To be clear: the triangles to which I refer are not bounded by edge entities in the SketchUp model. Consider a single SketchUp rectangle, which has four edge entities and one face entity. Now put a rectangular hole somewhere in the middle of the face. Four new SketchUp edge entities are created, to accompany the four original edge entities and the one face entity (whose shape has changed, but it remains one face entity). To render that one face, I think the underlying engine sub-divides the face into 8 triangles and renders each sub-triangle. These sub-triangles are formed of borders connecting from corner to corner, similar to the following manually-drawn illustration:
When the SketchUp face entities are bordered by SketchUp edge entities that are smoothed (such that the 3D shading blends or has gradations on “curves”), I think there are cases when the rendering engine doesn’t do an optimal visual job of applying proper shading to the implicit sub-triangles. From some angles the rendering can look great, from others not so great.
cursed_tube.skp (46.7 KB)
You participated in a thread of mine: What is the reason that some actions breaking circles and arcs?
Broken circles and arcs can be the cause of those lines…
cursed_tube-3.skp (222,2 Ko)
I just had a bash… and predictably if you augment the number of sides to the circle used to create the big cylinder, you get a better result… in my test, here they are 96 then 148 sides… But as SU doesn’t understand the concept of “circle” with infinite “sides” there will always be some lack of smoothness.
Anyway, hope that helps…
If you orbit around the copies with 96 and 144 sides per circle, does the small visual ridge between the two holes appear from some angles?

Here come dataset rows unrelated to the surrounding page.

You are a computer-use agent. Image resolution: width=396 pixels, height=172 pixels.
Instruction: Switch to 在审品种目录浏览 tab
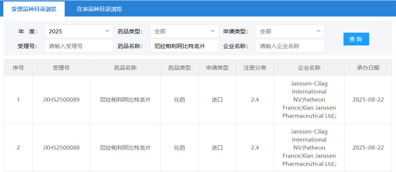click(99, 9)
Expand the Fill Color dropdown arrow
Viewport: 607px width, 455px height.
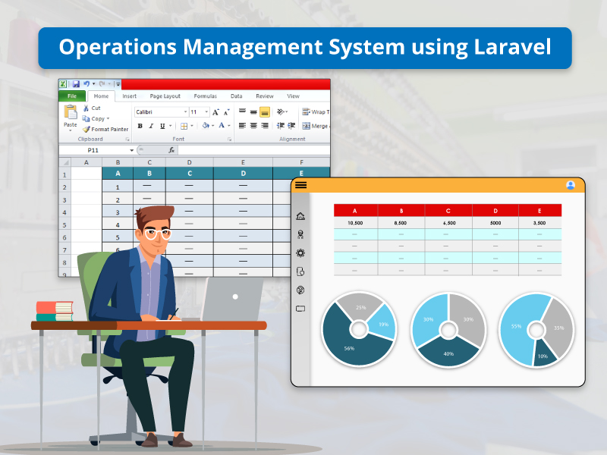214,124
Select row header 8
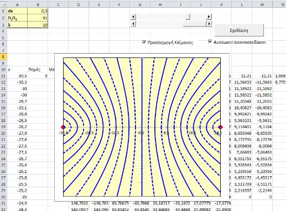 coord(3,56)
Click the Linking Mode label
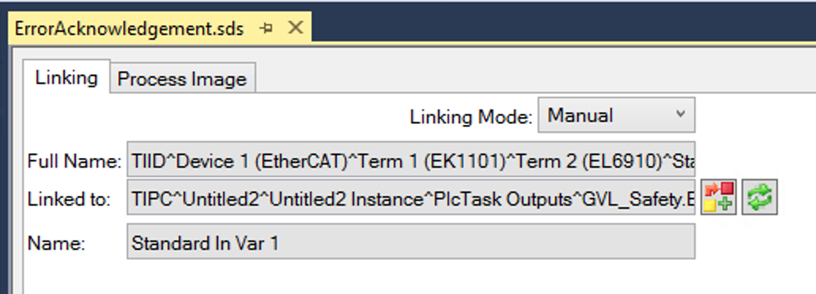This screenshot has width=816, height=294. pyautogui.click(x=470, y=116)
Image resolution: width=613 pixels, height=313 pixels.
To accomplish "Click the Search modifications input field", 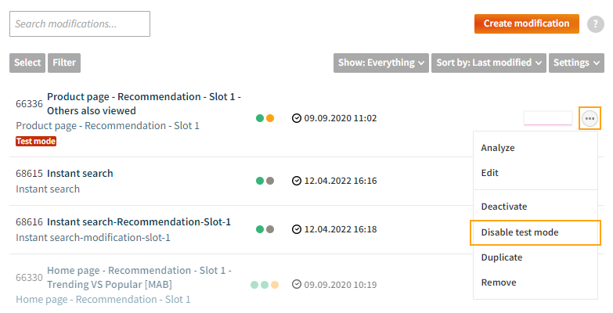I will click(80, 24).
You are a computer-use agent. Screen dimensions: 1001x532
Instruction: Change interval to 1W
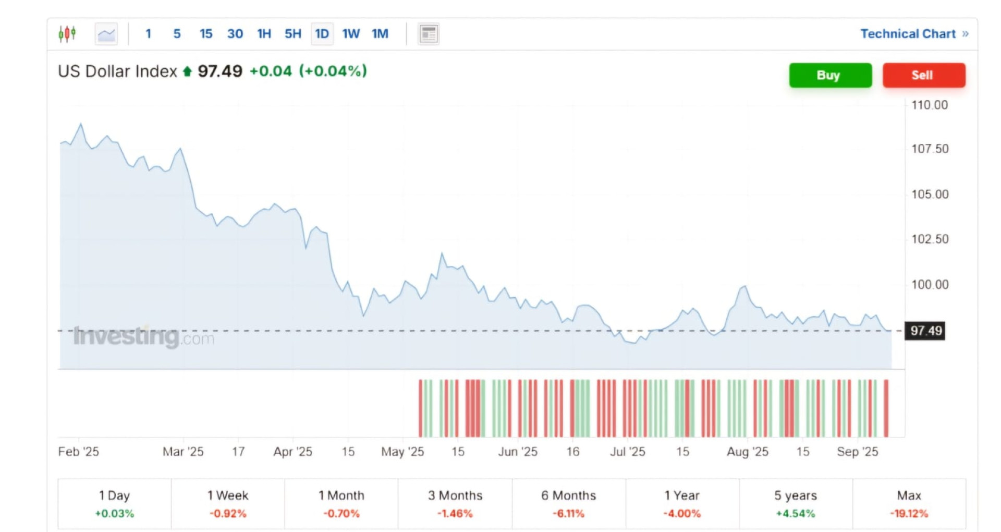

Hi. I tried redrawing it with both 60 and 96 segment circles but there are still seam lines due to broken geometry. The only way to avoid the lines is by not intersecting hidden geometry lines, but that means stop sign scale circles. SketchUp being SketchUp, I guess.
I’m hoping to resolve this without redrawing, because I can’t just increase the segment count of the main cylinder alone; I’ll have to redraw that entire model in order to avoid mismatched circle interfaces, and I’m incredibly lazy.
What seems kind of weird to me is that I have other models with cylinders-intersecting-cylinders and they do not have the same issue. Maybe it’s due to the length of the larger cylinder in this instance?